Shadow Chancellor welcomes West Midlands Forum

Labour’s Shadow Chancellor Rachel Reeves MP has welcomed the launch of the West Midlands Forum to bring together key players from politics, business, academia and civil society to create a vision for the region and determine priorities for the next decade.

Ms Reeves, who also serves as the Member of Parliament for Leeds West, met with the region’s business leaders at the Edgbaston Priory Club. She said:

“Regions like the West Midlands need to speak with a strong, unified and authoritative voice. This new forum will bring together business, politics, trade unions, academia, faith leaders, the creative sector to make sure that voice is heard.

“The West Midlands has a crucial role to play in leading the new green industrial revolution our country needs, and which a Labour government would support through a £28bn Climate Investment Pledge to bring the jobs of the future to all parts of the UK.

"I look forward to hearing more about this exciting and innovative project. It will have my full support.”
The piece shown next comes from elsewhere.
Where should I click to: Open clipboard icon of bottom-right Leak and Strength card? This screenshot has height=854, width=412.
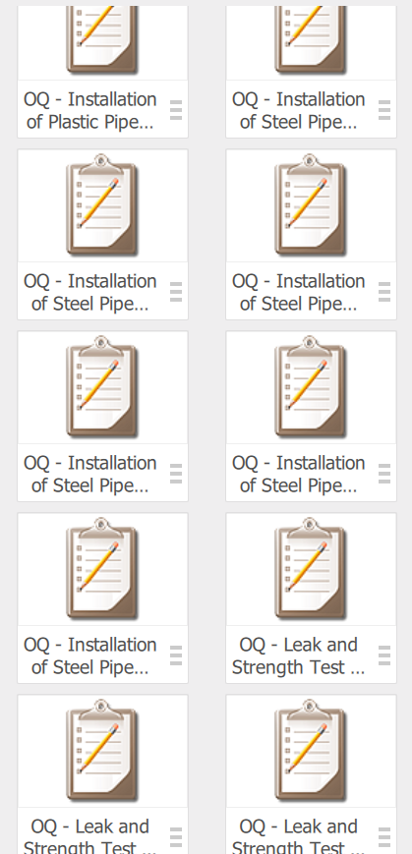(311, 751)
The launch of the West Midlands Forum comes as new analysis of the Budget shows the region losing out to other parts of the country:

  • The West Midlands has been awarded £216 million less than the North West in combined Levelling Up and Towns Fund money, coming just fourth overall in the UK
  • Awards of Levelling Up funds in the Budget for the West Midlands totaled just £33 per person - fifth in the UK, behind the East Midlands, Scotland, the North West and Yorkshire and Humberside
  •  And transport funding per person was close to bottom of the league table for English regions.
  • The latest Oxford Economics baseline forecast to 2040 predicts the region's economy will grow to £131bn by 2040, an average of 1.16% per year lagging the UK's growth of 1.35%.

The Forum’s first report on the decade ahead for the region will be launched on Friday 14th January, followed by special reports on the creative economy and Green Manufacturing. The forum’s co-chair, the Rt Hon Liam Byrne MP added:

“It’s crystal clear our region has to step up the fight to get our fair share - and last week’s budget proved it. The frustration over the failure to establish a gigafactory to support our car industry is just one example of where the West Midlands is in danger of being forgotten.

"The West Midlands Forum will be both a think tank and a campaign. The shutdown of the old regional development agency and the abolition of regional Ministers, has left a massive gap in regional planning which, with the best will in the world, the Combined Authority is being short-changed to cover.

“Rachel recognises how important it is that the West Midlands has an authoritative voice and that is exactly what the West Midlands Forum will provide”

"When the latest forecasts show our region's economy is set to lag behind the rest of the country and we face hundreds of thousands of job losses in manufacturing, we've got to redouble our fight for the region's future."